P. gingivalis W83 Mediates Inflammatory Changes in NEMO^EC-iKO ApoE^-/- Mice Aortas

Objectives: P. gingivalis (Pg) is an established etiological agent of a variety of extraoral infections, especially those of the cardiovascular system and is implicated in the initiation and/or progression of atherosclerotic cardiovascular disease (ACD). Endothelial cells are likely involved not only in the initiation and progression of cardiovascular diseases (CVDs) such as ACD but also in periodontal disease. Some Pg strains can invade various types of endothelial cells and cause dysfunction of these cells, similar to that known to occur in human ACD. Since inflammation has a major role in ACD, as well as in periodontal disease (PD), we sought to determine the effects of Pg in the absence of NF-κβ by deletion of NF-κβ essential modulator (NEMO) in vivo.
Methods: ApoE^-/- mice with endothelial-specific ablation of NEMO (NEMO^EC-iKO/ApoE^-/- ) were used in this study. Animals were randomly grouped into 6 groups and were orally infected over 6 weeks with Pg W83 or Δ717 (isogenic mutant incapable of stimulation of autophagy in host cells) or sterile vehicle. The heart tissues were then collected from all mice and RNA was isolated. Using the nanostring nCounter platform, which enables direct multiplexed measurement of gene expression, we determined the Pg infection-associated specific changes in the aortic tissues.

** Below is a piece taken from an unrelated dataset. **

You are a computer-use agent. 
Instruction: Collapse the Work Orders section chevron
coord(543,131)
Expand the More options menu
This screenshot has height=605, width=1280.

Results: We observed differential expression in the genes involved in the inflammatory process in both P.gingivalis W83 and Δ717 infected NEMO^EC-iKO/ApoE^-/ mice. However there were contrasting differences between W83 infected, Δ717 infected and sham-infected mice, especially in expression of chemokines (CCR2, CCL5), a transcription factor (jun) and map kinase signaling molecules (MKK6, MKK3/6).
Conclusions: Our results indicate that P.gingvalis W83 infection creates characteristic changes in the aortic inflammatory response in cells unable to mount a classic inflammatory response and some of these changes depend on the ability of Pg to induce autophagy in the host cells.